Im April, als Adoboli die Risiko-Obergrenze massiv verletzt hatte, übernahm mit John DiBacco ein neuer Chef die Leitung des Handels mit Exchange Traded Funds (ETF), wo Adoboli aktiv war.

Im Gerichtssaal sagte DiBacco, dass er sofort die ETF-Risikolimiten für den Handel unter dem Tag auf maximal 100 Millionen Dollar erhöht habe. Auf Verstösse reagierte DiBacco milde. Per E-Mail liess Adoboli DiBacco im Juni 2011 wissen, dass er zwar mit 200 Millionen Dollar im Risiko sei, dafür einen Gewinn von 6 Millionen erzielt habe. «Gut gemacht», meinte DiBacco in einer ersten Reaktion. In einem späteren E-Mail rüffelte dann DiBacco Adoboli leicht. «Ich muss das im Voraus wissen, nicht danach.» Dabei blieb es.

Drei Monate später krachte Adobolis Kartenhaus zusammen. Seine gesamte Wettposition war auf fast 9 Milliarden Dollar angewachsen. Je nach Auflösung der Positionen hätte der Gesamtverlust im schlimmsten Fall weit höher als die erlittenen 2,3 Milliarden Dollar ausfallen können. Adoboli war intern kein unbeschriebenes Blatt.

Das wirft ein schlechtes Licht auf den Entscheid der UBS, ihrem Juniortrader eine Position mit grossen Risiken anzuvertrauen. 2010 wurde Adoboli von Kontrolleuren ermahnt, weil er über ein privates Konto Spread betting betrieben hatte, ohne dies der Bank zu melden.
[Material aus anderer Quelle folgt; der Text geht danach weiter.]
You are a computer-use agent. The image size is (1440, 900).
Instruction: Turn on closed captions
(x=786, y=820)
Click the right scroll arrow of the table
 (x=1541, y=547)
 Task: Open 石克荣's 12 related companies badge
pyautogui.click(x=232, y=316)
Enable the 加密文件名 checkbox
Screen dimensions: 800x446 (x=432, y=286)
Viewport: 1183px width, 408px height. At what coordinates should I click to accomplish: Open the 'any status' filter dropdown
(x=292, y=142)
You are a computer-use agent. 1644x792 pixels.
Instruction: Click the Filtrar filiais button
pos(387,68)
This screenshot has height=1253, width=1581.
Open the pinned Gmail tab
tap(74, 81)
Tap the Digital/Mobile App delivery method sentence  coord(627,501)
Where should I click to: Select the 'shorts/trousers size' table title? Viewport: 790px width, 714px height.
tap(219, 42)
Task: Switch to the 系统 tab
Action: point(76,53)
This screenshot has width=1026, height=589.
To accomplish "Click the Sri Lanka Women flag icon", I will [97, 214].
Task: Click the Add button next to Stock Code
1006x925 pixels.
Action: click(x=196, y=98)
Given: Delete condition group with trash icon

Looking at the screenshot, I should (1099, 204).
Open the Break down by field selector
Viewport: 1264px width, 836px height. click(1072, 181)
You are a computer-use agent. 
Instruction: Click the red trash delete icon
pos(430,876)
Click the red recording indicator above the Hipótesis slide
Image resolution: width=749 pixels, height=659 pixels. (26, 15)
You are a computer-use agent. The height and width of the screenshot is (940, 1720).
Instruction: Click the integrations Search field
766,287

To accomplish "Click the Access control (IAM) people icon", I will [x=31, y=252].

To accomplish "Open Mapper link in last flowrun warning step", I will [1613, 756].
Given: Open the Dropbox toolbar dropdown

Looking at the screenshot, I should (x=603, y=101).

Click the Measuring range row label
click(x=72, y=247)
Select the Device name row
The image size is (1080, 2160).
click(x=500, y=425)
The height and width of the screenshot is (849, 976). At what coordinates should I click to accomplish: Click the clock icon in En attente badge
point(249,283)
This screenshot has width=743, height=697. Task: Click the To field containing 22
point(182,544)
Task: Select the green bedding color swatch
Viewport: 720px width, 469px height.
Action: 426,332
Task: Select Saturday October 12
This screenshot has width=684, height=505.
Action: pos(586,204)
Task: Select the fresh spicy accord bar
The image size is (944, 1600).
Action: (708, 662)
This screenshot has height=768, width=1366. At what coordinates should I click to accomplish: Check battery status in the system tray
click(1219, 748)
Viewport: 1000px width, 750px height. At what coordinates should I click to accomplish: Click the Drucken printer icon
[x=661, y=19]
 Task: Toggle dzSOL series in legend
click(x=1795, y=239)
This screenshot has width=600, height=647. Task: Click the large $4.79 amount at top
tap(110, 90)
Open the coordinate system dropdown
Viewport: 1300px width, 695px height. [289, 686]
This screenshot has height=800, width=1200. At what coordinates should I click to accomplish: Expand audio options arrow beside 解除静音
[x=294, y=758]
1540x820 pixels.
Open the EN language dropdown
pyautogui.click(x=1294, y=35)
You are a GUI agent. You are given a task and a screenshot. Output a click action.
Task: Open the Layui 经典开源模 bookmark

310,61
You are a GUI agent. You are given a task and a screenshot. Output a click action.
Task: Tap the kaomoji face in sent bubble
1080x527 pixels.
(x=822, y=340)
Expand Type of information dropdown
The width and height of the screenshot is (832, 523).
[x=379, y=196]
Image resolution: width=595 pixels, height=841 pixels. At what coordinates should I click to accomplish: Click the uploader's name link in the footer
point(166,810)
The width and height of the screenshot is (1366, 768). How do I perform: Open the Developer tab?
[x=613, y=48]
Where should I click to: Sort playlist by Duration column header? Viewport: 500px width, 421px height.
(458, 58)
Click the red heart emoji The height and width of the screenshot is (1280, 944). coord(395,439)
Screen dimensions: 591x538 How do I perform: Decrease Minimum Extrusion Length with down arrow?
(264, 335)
Auch der nicht gemeldete Privathandel mit Aktien wurde gerügt. Welche Risiken Adoboli privat einging, zeigen die Verluste, die er mit seinen Wetten auf Aktien-Kursspannen in den zwölf Monaten vor seinem Auffliegen im September 2011 erlitten hatte. Es waren 123 000 Pfund.

Die Ermahnungen hatten keine schweren Konsequenzen, im Gegenteil. Von 2008 bis 2010 stieg Adobolis Salär von 65 000 Pfund auf 360 000 Pfund, gleichzeitig vervielfachte sich sein Bonus auf 250 000 Pfund im Jahr 2010. Bereits als damals 30-jähriger Trader strich Adoboli im Jahr über 600 000 Pfund ein.

Schliesslich waren es nicht seine Chefs im Handel, die Verdacht schöpften, sondern ein Mann in der UBS-Buchhaltung. William Steward hegte im Sommer 2011 Zweifel an Adobolis fiktiven Gegenpositionen zwecks Absicherung der riesigen Positionen.

Die zweite von acht Prozesswochen geht nun an Adobolis Verteidiger. Deren Ziel: Die UBS als eine Art Gamblerbank erscheinen zu lassen mit einer Kultur, in der Spieler und nicht Bremser Karriere machen. Adoboli hätte lediglich getan, was das System von ihm verlange.